Google will remain the dominant player, with an 83.1% share of the search market in 2024 -- up from 82.6% in 2023 and equal to $190.5 billion in ad revenue.
China’s Baidu will see its ad revenue rise modestly but its share dip to 6.5% next year, while Bing’s share of the search market is set to hold at 6% despite revenue growing to $13.6 billion next year.
Retail Media will become among the fastest-growing advertising channels.Spend is forecast to rise 10.2% this year and 10.5% next year to a total of $141.7 billion -- accounting for 13.6% of all spend. Amazon will dominate this space with an expected share of 37.2% of all retail-media spend equating to $52.7 billion next year. Alibaba, Amazon’s Chinese rival, is losing ground to Pindoudou -- with 14.4% of global retail media spend next year, followed by JD.com at 9.9% and Meitaun at 3.7%.
Social media is forecast to become the fastest-growing medium, with spend rising to $227.2 billion next year, 21.8% of total spend.
Meta -- which owns Instagram, Facebook and WhatsApp -- will control 64.4% of the social media market, with expected ad revenue of $146.3 billion next year.
TikTok owner Bytedance follows, with estimated ad revenue of $39.9 billion in 2024 equating to a 17.6% share, some 3.5 times smaller than Meta.

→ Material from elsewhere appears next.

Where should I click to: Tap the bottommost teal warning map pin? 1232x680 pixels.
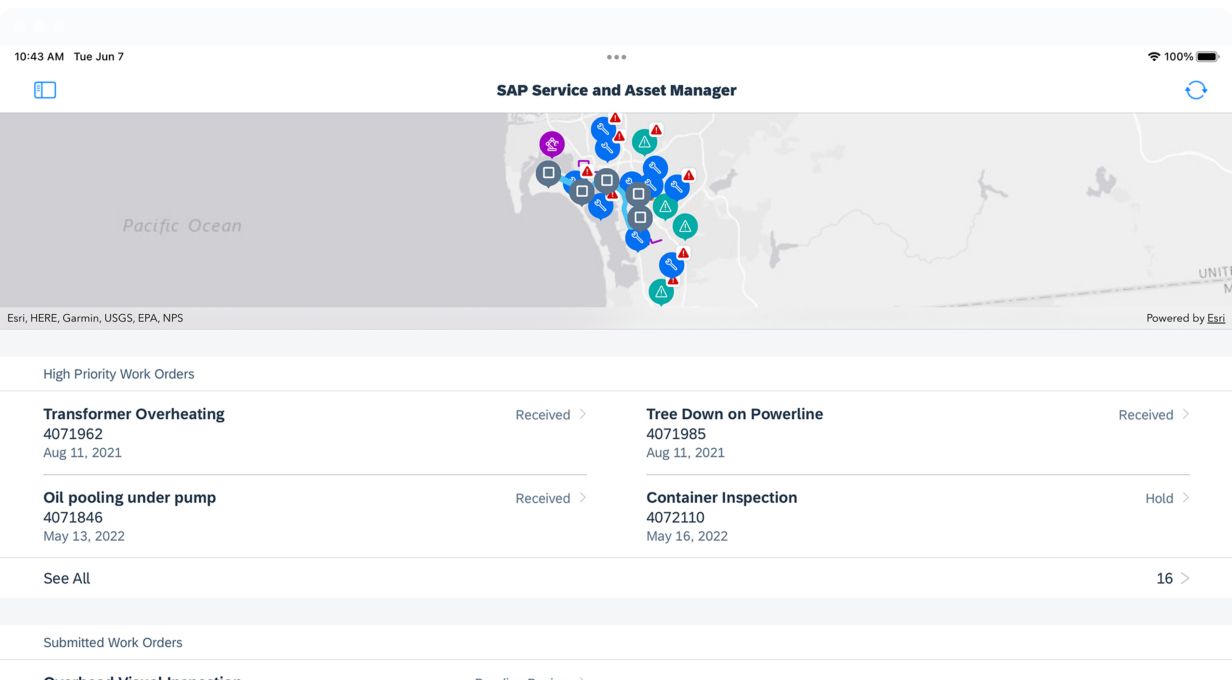[x=660, y=291]
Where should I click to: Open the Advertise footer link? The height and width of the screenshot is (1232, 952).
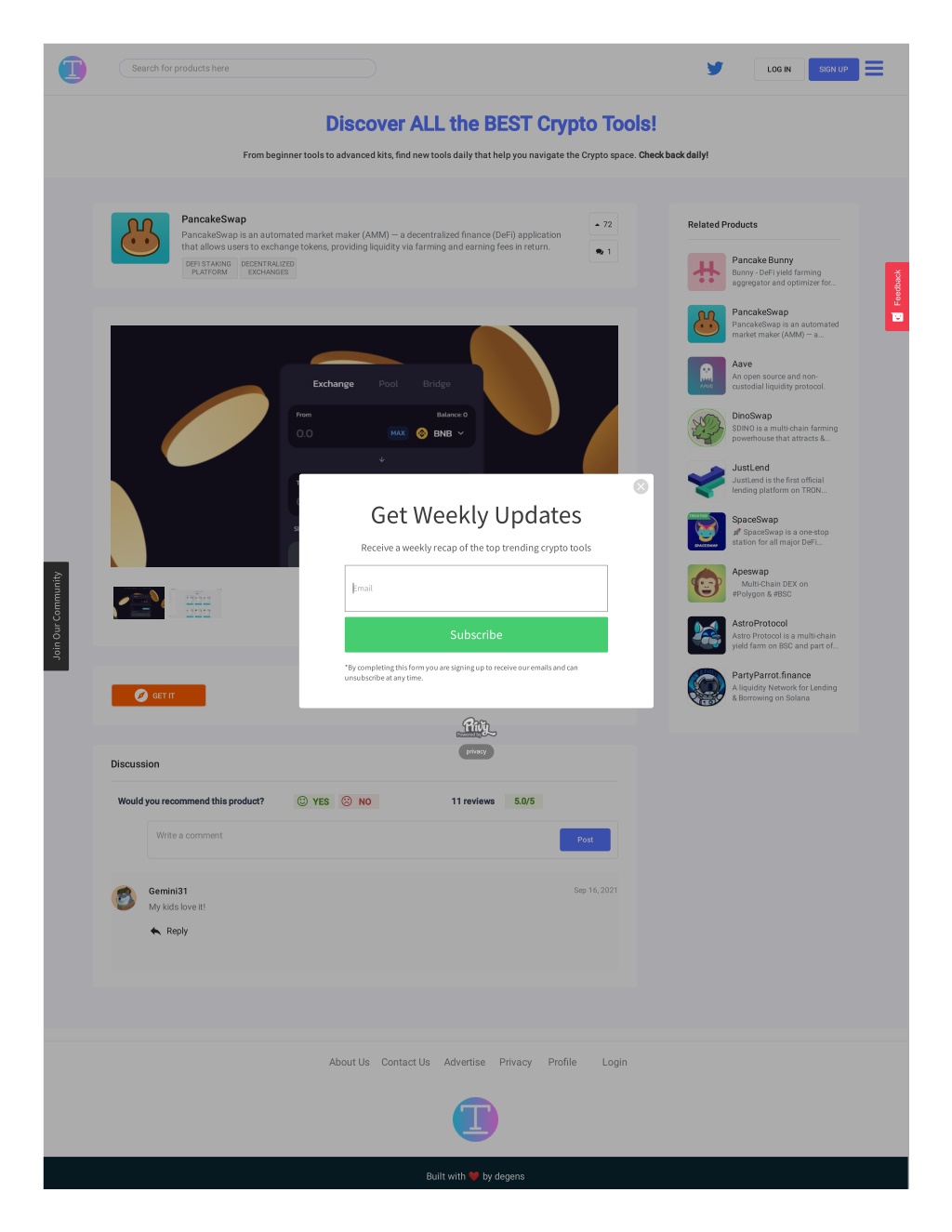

Connected television (CTV) is also projected to grow to 11.4% this year and 12.1% next year -- reaching $33 billion. CTV media owners are mostly competing for existing TV budgets rather than winning share of spend from digital channels like social, or accessing new budgets such as retail media, according to WARC.
Increased spend on CTV will not be enough to offset declining spend on linear TV (-5.4%) this year, though political and sporting events are set to boost linear TV spend by 3.5% in 2024. Linear TV is still the world’s third-largest advertising medium, with an expected share of 15.6% equating to advertiser spend of $163.0bn in 2024.
Outdoor will rise 7.3%, with cinema growing 5.2%; and audio, 3.3% -- all increasing, although losses are expected among publishing media at 1.9%, including a 1.6% dip for news brands and 2.5% fall for magazine brands.